Parece que nossa sociedade tenta “dourar a pílula” e vai trocando expressões: velho por idoso e a velhice que primeiro era chamada de “terceira idade” agora passou a ser a “melhor idade”, ninguém quer ser velho em uma sociedade que cultua e endeusa o novo. Talvez por isso passamos a encontrar velhinhas repuxadas e deformadas por cirurgias plásticas horrorosas, outras com roupas juvenis, coladas como uma segunda pele envelhecida, cheguei encontrar uma senhora beirando os 70, com “fuxicos”[2] coloridos na cabeça. Meu Deus! Envelheçam com dignidade. A adolescência passou minhas caras!

“Melhor idade” para nos cobrarem preços exorbitantes por planos de saúdes, para os médicos nos entupirem de medicamentos passando pela pressão alta, diabetes, gota, ansiedade e depressão.

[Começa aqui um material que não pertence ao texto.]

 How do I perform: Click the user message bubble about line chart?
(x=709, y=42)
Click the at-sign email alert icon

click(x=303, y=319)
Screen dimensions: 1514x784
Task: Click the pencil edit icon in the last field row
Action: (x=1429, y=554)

Eu e meu marido fomos a um restaurante outro dia. Foi cômico a escolha do cardápio. Pensei em frutos do mar ou camarão. Ele tem gota, eu diabetes. Descartamos o camarão, a picanha, o vinho, a sobremesa. Melhor ir para casa tomar um caldo com legumes, mas sem repolho, que ataca os gases. E brindar com uma taça de suco de uva orgânico! Cigarros não mais, de nenhuma espécie!

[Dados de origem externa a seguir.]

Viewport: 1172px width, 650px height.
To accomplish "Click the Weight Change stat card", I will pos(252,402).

Mas, amigas, cá estamos nós. Celebrando a vida! Sobreviventes ao tempo e as mudanças que ele nos traz, mental e fisicamente. Amamos e fomos amadas, vivemos a época louca do “sexo, drogas e rock-in-roll”, onde se experimentava todas as drogas e ninguém era de ninguém.

Do “proibido proibir”, levantamos bandeiras, lutamos por igualdade de direitos, pela democracia, vimos amigos desaparecerem e muitos nunca mais voltaram. Como diz a canção “Os dias eram assim”. Mas mantivemos nossa sanidade e nossa alegria e o direito de envelhecer com dignidade, acreditando em nossas utopias.

Dançamos em frenéticos Dancing Days, nos embriagamos com cuba libre, ouvindo Bee Gees. Dançamos de rosto colado em discotecas, que deixavam o branco das roupas, dos dentes e do gim com tônica, fluorescentes.

Melhor idade foi nossa juventude, cheia de planos e sonhos, onde a libido explodia a flor da pele e, a felicidade estava logo ali, quase ao alcance da mão.

A velhice trás certezas, conquistas, alegrias – e por que não, a sabedoria da maturidade. Por isso não precisamos o consolo destas palavras ocas e vazias com que tentam nos enganar.

Portanto, para esses marketeiros babacas e desonestos que criam expressões mentirosas e vazias, eu respondo com a rebeldia de minha juventude: Foda-se a melhor idade!

Me deixem com a dignidade de minha velhice que a cada dia fica mais perto da morte para a qual caminho inexoravelmente, sem mentiras ou falsas expectativas, com a serenidade de quem curtiu da melhor maneira, cada etapa da vida, sem slogans mentirosos ou falsas ilusões. Verdadeiramente.